_TASK REQUIREMENTS_. Beginning with the line that holds "Viewport: 419px width, 280px height.", copy each line exactly through the end of the entries, but leave the pictures out.

Records from a collection
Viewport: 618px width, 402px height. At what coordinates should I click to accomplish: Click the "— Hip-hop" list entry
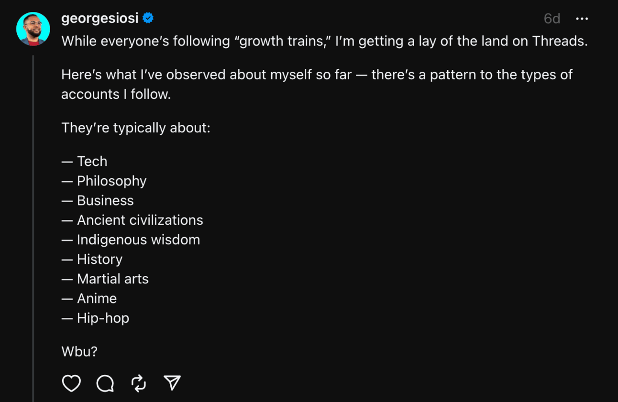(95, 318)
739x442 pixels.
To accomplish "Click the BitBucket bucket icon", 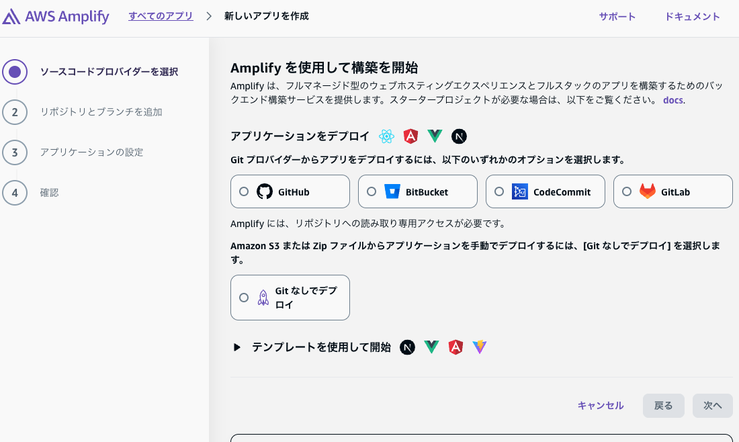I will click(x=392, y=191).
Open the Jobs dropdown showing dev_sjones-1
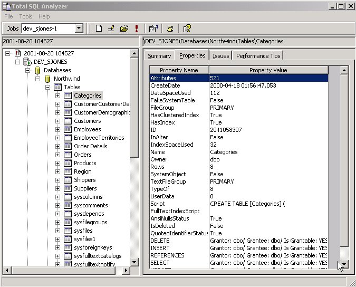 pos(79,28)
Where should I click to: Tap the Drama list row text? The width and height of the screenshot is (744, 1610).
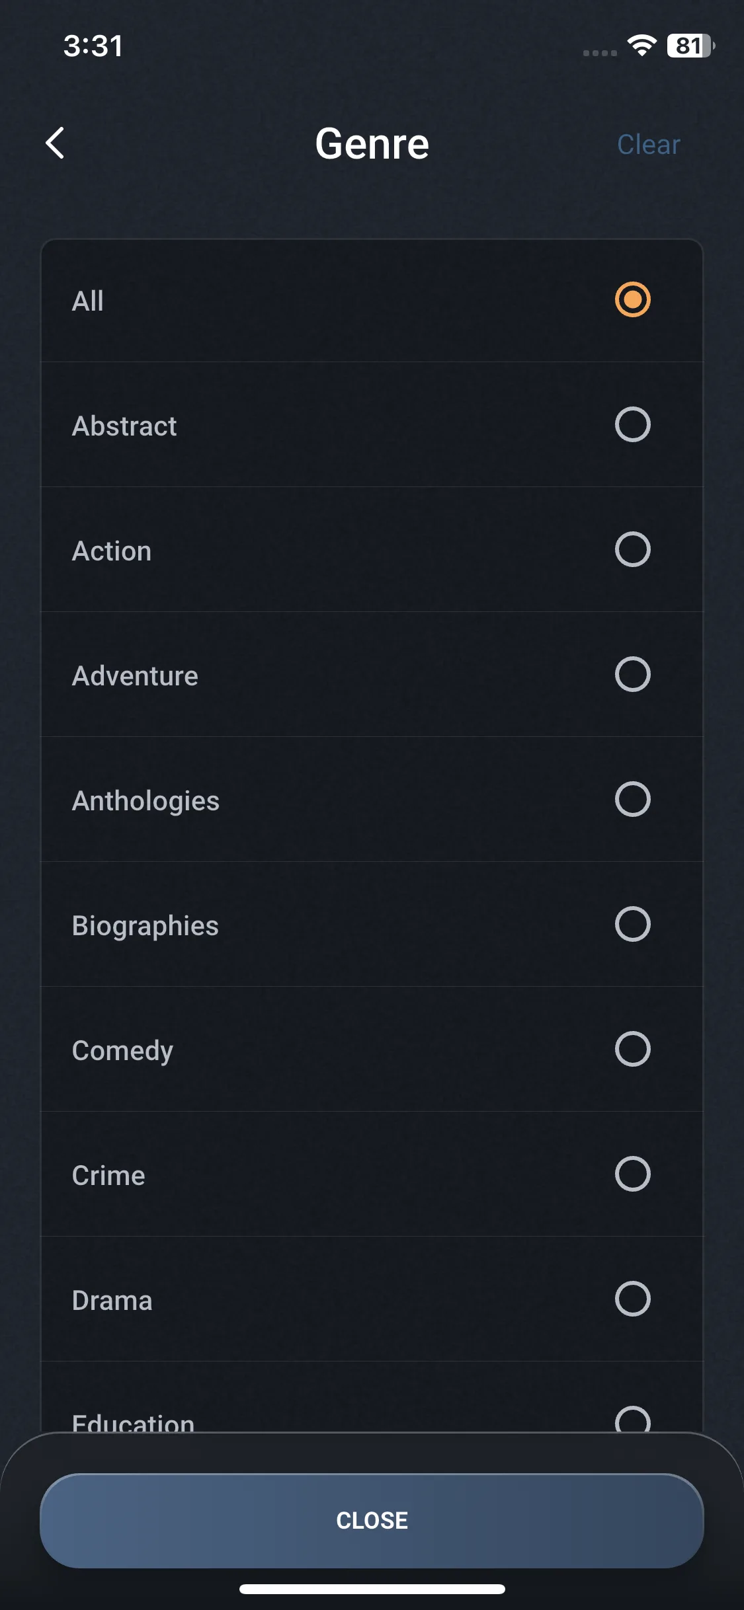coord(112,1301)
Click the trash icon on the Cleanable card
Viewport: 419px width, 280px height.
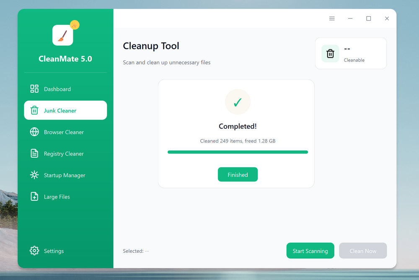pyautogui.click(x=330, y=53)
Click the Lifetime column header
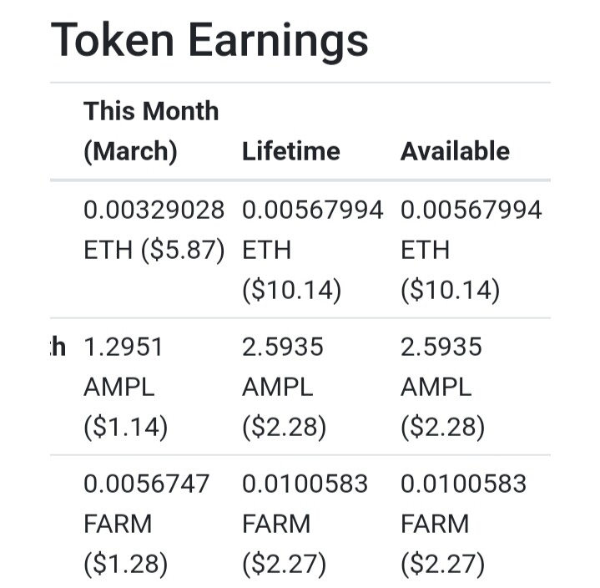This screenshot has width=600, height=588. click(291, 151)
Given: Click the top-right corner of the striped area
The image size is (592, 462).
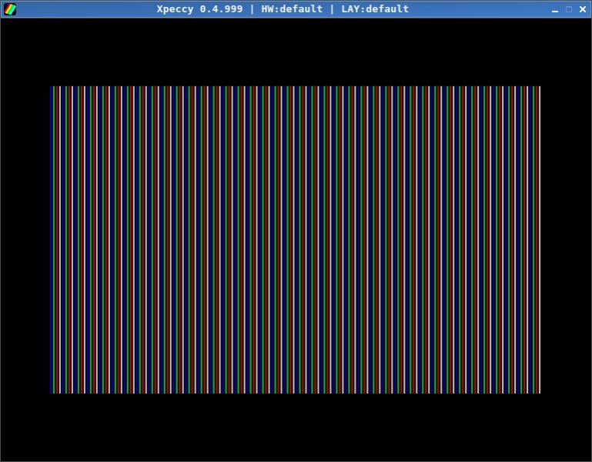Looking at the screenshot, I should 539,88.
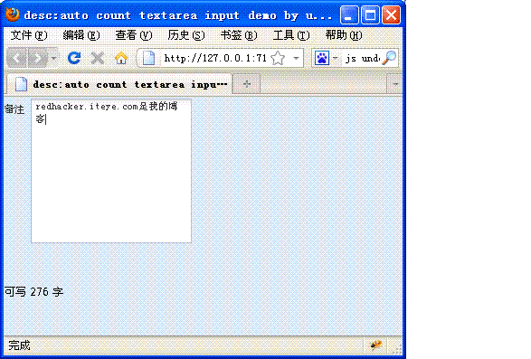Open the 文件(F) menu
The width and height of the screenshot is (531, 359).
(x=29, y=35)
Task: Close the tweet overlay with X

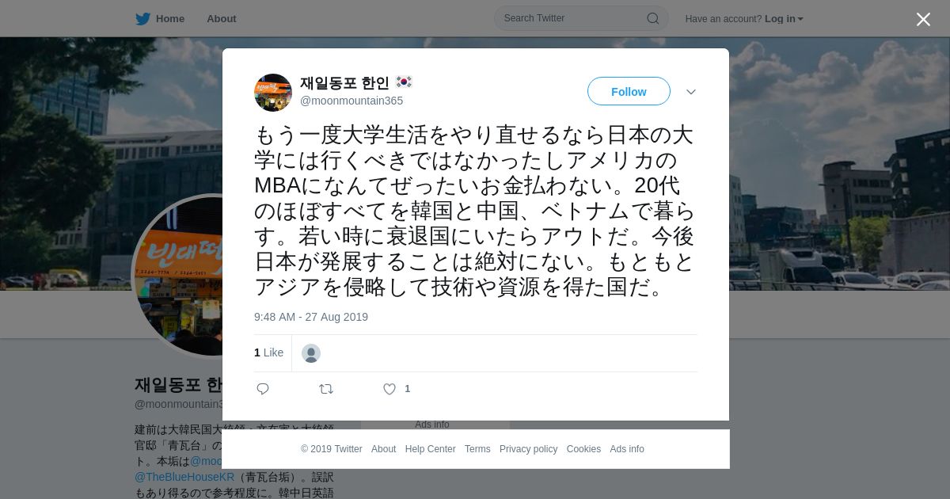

_RESPONSE BOX_.
Viewport: 419px width, 280px height.
pyautogui.click(x=330, y=53)
Click the Lifetime column header
This screenshot has width=600, height=588. click(291, 151)
Given: Click the top-right corner of the striped area
The image size is (592, 462).
Looking at the screenshot, I should 539,88.
Open the 文件(F) menu
The width and height of the screenshot is (531, 359).
(x=29, y=35)
Task: Close the tweet overlay with X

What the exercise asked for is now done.